Charge transport and electron recombination suppression in dye-sensitized solar cells using graphene quantum dots

Abstract

Abstract In this study, TiO2 photoelectrodes were sensitized in different concentration of Graphene Quantum Dots (GQDs) solution to enhance photovoltaic performance and charge transport of DSSC. The performance of pristine TiO2 and TiO2-GQDs photoelectrodes were compared to investigate the effect of GQDs incorporation in DSSC. It was found GQDs increased light absorption of TiO2 photoelectrode at visible spectrum in the range of λ = 375 nm to λ = 600 nm, resulting highest current–density, Jsc and photon-to-current conversion efficiency, Ƞc.
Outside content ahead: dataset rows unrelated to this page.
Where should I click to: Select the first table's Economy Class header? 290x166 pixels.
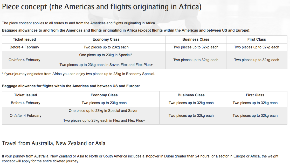(x=106, y=39)
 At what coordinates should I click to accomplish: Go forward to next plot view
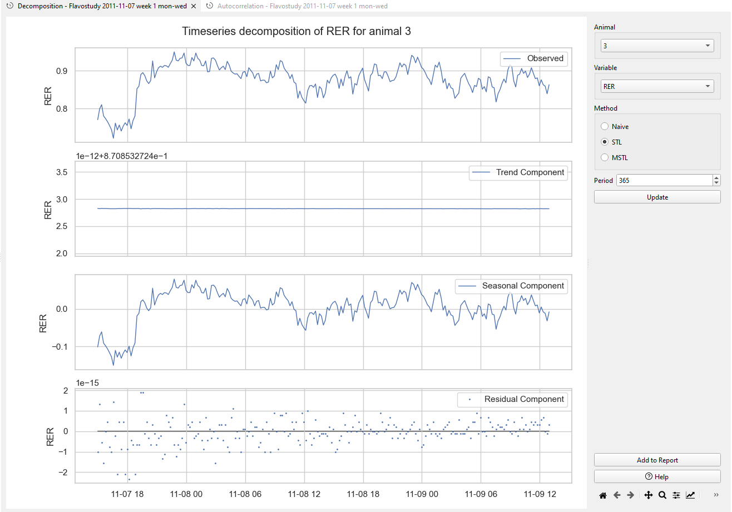(x=631, y=495)
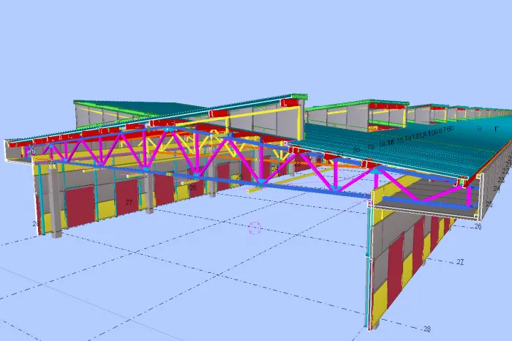Click grid label 26 beside right wall
The width and height of the screenshot is (512, 341).
[x=478, y=227]
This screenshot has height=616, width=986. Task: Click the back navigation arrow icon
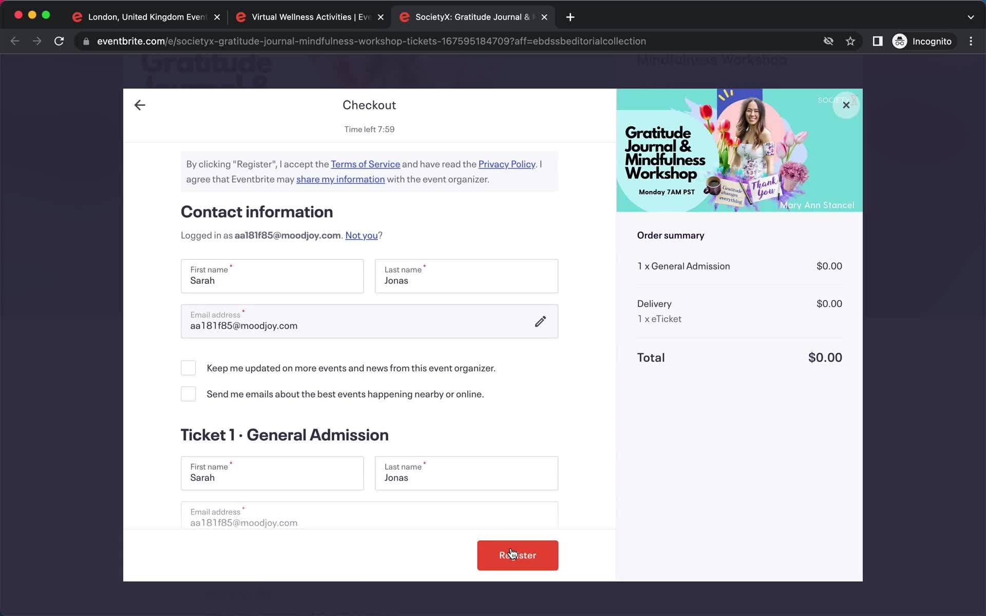pos(140,105)
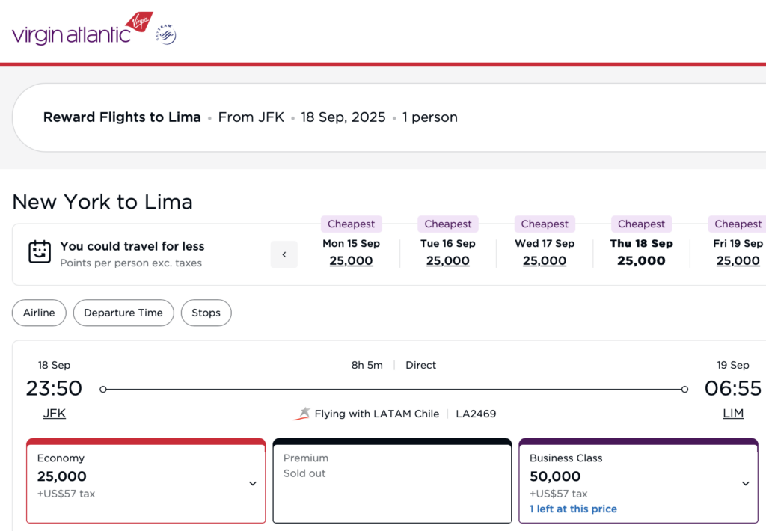Click the LIM airport code link

click(733, 413)
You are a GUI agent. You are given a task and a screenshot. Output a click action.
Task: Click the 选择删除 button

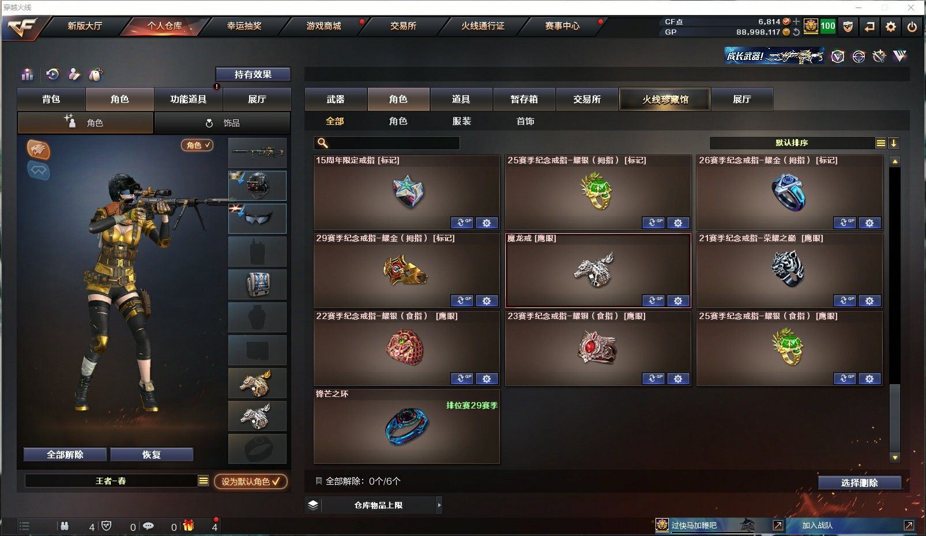(859, 483)
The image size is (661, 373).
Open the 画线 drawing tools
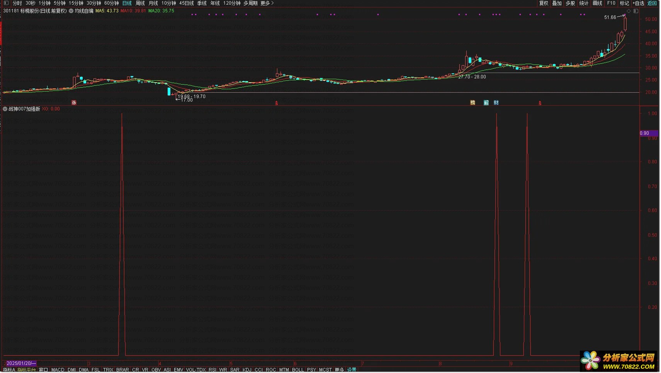click(597, 3)
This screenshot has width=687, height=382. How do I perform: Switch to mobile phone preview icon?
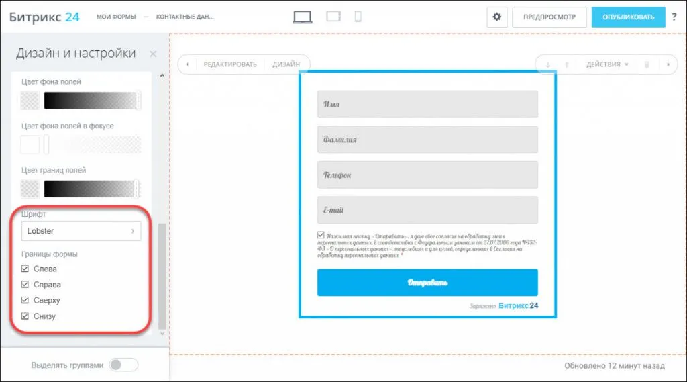(358, 17)
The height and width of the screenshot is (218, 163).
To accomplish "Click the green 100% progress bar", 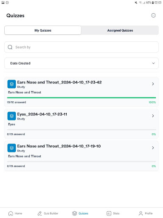I will coord(82,98).
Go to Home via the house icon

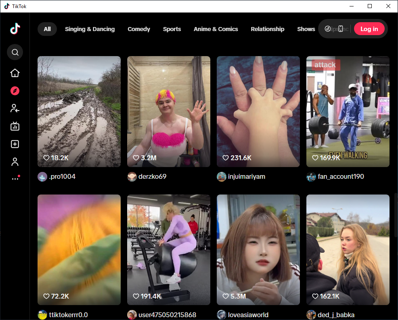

Solar cell sensitized in 7.5 mg/ml concentration of GQDs known as (PG 7.5) cell shown the highest reading by 15.49 mA cm−2 and 6.97%, which indicated an improvement by 28.07% and 70.83% for Jsc and Ƞ compare to pristine TiO2 DSSC at 12.10 mA cm−2 and 4.08%. Photoluminescence property own by GQDs may enhance photon emission to visible region when uv-ray excited on solar cell. Thus, generate more electron-hole pairs in the photoelectrode and enhance the photovoltaic parameters of DSSC. PG 7.5 cell also exhibited lowest series resistance (Rs) of 36.60 Ω, highest charge transfer resistance (Rct2) of 41.98 Ω and electron lifetime of 6.33 ms among other DSSC. These possibly due to suppression of recombination between TiO2/dye/electrolyte interfaces. Hence, resulting highest charge collection efficiency (CCE) of 53.42%. The EIS analysis confirmed the PV performance of the best cell of PG 7.5 since the same cell also generated the best photon-current conversion efficiency (PCE). This study revealed GQDs can enhanced photovoltaic parameter and charge collection efficiency of DSSC.